限りがあることに気が付くだけで、今の幸せを感じられる気がする

平野真理子写真

――まず子育て中、楽しかったことや嬉しかったことといえば、どんなことを思い出しますか?

うーん、難しいですね。色々ありすぎてひとつに絞り切れません(笑)しいて言えば子どもといる時間そのものが楽しいです。今は美宇が東京に出てしまったので、うちにいる子どもは中学生の娘2人なんですが、子どもと一緒に過ごす日々の何気ない時間が楽しくて、まだまだ楽しさ進行中というか(笑)
子どもというのは、いつかは親から離れてそれぞれの世界を作っていくので、一緒にいられる時間は限られているから、今は一緒にいる時間を楽しみたいという気持ちが強いですね。

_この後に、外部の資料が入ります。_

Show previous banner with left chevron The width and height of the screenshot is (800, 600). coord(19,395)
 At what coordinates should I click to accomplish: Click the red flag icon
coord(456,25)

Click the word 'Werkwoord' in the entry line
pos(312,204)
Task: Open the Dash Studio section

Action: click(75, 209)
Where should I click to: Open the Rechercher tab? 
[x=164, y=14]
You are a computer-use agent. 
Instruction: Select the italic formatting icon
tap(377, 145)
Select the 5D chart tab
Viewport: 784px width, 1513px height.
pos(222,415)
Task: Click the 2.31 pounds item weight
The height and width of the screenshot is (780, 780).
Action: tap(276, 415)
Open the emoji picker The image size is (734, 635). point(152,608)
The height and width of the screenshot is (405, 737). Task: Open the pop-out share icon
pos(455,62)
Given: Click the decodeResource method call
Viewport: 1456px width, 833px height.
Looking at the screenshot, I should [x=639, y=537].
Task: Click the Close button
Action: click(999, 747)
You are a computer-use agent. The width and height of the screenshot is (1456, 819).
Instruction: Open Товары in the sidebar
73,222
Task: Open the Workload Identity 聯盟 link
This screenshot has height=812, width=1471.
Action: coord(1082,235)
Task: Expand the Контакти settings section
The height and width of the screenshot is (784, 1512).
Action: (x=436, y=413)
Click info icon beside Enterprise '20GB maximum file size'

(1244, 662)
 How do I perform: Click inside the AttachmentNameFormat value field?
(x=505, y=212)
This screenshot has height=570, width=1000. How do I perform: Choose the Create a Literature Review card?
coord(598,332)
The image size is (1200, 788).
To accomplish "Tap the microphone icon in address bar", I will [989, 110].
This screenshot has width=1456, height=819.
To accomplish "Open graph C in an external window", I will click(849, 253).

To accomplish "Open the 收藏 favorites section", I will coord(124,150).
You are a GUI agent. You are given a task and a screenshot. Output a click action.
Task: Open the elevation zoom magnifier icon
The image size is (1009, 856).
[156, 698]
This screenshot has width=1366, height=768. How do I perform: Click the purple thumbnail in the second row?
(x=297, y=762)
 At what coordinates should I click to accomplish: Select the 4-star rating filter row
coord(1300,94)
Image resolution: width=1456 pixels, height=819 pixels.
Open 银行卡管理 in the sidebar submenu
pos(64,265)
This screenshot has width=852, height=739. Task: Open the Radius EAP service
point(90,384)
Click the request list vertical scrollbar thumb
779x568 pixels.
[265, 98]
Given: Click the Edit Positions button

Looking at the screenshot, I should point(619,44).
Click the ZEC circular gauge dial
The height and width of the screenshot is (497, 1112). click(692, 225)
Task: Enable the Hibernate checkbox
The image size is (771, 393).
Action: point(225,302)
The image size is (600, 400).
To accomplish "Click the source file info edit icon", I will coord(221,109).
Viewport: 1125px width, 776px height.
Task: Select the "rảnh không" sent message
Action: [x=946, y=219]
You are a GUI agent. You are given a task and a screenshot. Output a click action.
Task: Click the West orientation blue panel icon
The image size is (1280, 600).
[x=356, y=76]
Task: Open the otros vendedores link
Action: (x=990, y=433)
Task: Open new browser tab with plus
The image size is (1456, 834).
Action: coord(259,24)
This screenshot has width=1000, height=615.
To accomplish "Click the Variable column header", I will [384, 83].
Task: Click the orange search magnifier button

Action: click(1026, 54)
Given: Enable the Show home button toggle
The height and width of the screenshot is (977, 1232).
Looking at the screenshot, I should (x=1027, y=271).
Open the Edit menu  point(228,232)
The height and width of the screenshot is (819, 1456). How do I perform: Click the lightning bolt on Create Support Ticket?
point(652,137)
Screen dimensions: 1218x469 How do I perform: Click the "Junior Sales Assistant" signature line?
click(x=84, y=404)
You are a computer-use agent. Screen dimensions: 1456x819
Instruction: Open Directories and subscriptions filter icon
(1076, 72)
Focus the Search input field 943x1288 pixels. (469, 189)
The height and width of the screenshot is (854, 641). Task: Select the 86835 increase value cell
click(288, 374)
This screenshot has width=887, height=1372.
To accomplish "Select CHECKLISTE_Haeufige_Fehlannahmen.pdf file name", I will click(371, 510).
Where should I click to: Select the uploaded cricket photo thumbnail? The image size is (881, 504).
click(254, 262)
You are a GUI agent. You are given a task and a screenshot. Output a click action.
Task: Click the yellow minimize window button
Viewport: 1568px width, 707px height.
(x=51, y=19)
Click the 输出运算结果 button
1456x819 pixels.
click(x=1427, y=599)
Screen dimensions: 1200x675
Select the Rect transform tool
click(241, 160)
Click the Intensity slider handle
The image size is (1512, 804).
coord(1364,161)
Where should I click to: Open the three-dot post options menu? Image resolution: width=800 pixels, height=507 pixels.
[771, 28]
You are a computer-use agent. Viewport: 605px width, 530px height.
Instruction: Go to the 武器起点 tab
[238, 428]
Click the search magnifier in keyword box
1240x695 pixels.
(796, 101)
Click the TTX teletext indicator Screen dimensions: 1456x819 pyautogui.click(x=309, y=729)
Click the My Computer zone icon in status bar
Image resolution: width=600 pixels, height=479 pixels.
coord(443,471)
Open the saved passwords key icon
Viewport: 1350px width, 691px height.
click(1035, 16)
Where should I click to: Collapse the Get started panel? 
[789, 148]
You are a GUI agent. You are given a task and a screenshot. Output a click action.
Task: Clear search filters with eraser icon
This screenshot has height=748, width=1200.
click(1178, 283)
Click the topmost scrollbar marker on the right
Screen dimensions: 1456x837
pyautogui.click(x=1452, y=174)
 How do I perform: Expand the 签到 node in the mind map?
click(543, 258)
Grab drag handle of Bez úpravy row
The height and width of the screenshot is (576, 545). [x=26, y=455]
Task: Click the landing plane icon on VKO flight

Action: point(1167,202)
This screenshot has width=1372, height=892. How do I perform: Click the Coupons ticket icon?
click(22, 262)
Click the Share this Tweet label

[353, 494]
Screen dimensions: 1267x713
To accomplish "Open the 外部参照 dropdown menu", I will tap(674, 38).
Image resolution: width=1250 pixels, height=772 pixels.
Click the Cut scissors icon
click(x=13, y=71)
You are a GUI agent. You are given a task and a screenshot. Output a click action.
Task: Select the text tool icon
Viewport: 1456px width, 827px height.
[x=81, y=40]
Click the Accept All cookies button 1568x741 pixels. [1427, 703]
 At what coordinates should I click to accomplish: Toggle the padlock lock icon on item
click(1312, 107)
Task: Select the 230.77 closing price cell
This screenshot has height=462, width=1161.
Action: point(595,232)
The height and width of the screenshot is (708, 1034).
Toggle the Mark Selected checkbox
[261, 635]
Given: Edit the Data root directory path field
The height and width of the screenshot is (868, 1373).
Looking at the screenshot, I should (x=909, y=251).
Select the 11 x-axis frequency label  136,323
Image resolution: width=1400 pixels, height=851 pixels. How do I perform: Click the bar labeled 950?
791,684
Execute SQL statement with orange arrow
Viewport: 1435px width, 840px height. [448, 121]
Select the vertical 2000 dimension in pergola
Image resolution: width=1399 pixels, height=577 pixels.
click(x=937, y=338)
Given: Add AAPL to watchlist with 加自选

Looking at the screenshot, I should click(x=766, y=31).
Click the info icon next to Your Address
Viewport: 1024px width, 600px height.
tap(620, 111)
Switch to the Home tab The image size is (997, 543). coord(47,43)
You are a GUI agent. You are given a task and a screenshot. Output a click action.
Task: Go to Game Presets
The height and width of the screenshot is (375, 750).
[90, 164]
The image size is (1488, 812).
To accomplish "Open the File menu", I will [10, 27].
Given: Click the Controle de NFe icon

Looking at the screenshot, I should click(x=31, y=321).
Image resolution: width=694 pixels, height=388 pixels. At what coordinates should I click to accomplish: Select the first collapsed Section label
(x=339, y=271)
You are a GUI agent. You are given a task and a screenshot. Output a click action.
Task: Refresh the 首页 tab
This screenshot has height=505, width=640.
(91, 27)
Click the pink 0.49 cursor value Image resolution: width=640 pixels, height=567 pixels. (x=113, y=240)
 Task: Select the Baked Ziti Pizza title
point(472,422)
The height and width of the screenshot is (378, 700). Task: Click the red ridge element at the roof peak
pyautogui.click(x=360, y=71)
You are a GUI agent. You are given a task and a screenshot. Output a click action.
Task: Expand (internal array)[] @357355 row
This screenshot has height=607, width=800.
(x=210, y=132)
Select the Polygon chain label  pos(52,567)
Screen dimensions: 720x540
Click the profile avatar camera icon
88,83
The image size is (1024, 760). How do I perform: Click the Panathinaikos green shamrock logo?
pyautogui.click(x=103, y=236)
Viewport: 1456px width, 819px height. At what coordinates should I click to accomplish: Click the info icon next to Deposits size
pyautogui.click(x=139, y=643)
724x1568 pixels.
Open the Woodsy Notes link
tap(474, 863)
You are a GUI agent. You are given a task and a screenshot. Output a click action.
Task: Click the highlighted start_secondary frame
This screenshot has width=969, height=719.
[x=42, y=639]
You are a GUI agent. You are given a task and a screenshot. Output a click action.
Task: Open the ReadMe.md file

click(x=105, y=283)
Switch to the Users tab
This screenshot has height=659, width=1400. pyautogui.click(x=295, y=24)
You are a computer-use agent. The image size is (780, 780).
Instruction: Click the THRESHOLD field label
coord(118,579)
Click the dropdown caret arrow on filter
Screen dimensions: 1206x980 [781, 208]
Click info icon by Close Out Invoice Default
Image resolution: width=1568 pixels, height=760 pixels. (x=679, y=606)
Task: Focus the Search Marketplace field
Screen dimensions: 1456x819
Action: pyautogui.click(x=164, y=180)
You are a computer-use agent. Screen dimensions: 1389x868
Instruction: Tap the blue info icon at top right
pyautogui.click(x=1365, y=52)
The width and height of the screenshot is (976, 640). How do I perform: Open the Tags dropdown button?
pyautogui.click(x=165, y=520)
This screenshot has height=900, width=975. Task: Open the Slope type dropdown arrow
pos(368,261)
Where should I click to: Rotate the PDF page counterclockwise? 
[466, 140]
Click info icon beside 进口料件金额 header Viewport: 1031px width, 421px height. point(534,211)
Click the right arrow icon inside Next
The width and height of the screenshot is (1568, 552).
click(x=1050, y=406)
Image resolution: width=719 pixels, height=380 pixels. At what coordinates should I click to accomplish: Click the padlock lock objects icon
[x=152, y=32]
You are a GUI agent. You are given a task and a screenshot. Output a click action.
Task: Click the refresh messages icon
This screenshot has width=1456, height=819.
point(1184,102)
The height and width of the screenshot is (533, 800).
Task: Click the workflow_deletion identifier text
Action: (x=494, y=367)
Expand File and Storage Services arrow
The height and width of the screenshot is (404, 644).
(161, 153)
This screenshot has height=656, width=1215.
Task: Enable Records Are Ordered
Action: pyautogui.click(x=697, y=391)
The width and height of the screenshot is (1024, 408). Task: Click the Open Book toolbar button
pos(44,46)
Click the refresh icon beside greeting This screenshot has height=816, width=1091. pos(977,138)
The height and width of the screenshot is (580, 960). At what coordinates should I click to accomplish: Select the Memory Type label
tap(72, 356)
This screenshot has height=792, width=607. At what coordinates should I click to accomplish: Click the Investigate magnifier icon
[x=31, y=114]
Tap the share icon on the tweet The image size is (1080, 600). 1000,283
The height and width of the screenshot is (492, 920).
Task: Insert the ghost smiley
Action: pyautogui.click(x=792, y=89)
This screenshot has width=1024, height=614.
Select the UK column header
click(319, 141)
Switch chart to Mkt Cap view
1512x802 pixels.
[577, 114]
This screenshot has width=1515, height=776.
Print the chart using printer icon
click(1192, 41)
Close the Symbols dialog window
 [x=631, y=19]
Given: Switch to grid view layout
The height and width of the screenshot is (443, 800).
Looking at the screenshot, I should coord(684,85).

美宇ちゃんが家を出たことでその辺を意識されるようになったんですか?

ええ、そうですね。美宇の場合は小学校卒業したら出ていくんだろうなと、小学校1,2年で意識して覚悟しはじめました。でも、今年の春から県内の高校へ行く次女はあと3年、三女もあと5年くらいで家を出ていくかもしれないと考えていくと、一緒にいられる時間は残りわずかということになります。限りがあるということは覚悟しているので、それまで一緒にいられる時間は、毎日楽しみたいですね。だから今は日常のたわいもないささやかな幸せを毎日すごくかみしめてます。

きっとそう思うだけで、生活が変わってきますよね

変わってくると思う。子どもが小さい頃は、限りがあるとは思えないんだよね。例えば、20歳くらいで離れるとしたら、生まれてから20年間しか一緒にはいられない。けれど、大体の人はそのあとの人生のほうが長いでしょ?そう考えると、親子って一緒にいられる時間は限りがあるんだってことを自覚するんです。ゴールがあるってことに気が付くだけで親は子どもに対してのとらえ方が変わるから、今の幸せをもっと感じられる気がする。

日常が当たり前になっていますよね

限りがあるってことに気づかせてあげると、お互い幸せになれると思う。我が家では毎年の家族旅行が恒例なんですけど、最近の旅行で陶芸やガラス工芸をして、自分たちでお茶碗やコップを作ったんです。家族旅行の思い出がいつも食卓に並んでいて。それを見るたびに、あと何回こういう思い出ができるかなって思うんですよね。

親はあと何回って、そう思いますよね

日々の生活が大事ってことを思い出させてくれるのが、家族旅行で作ったお茶碗やコップ。それを見るたびに、家族が一緒にいられることに限りがあるっていうことを思い出させてくれる。夫が行けなかった旅行の時は美宇が作ったのですが、縁が欠けてきちゃっているんだけど、大事に使い続けているんですよ。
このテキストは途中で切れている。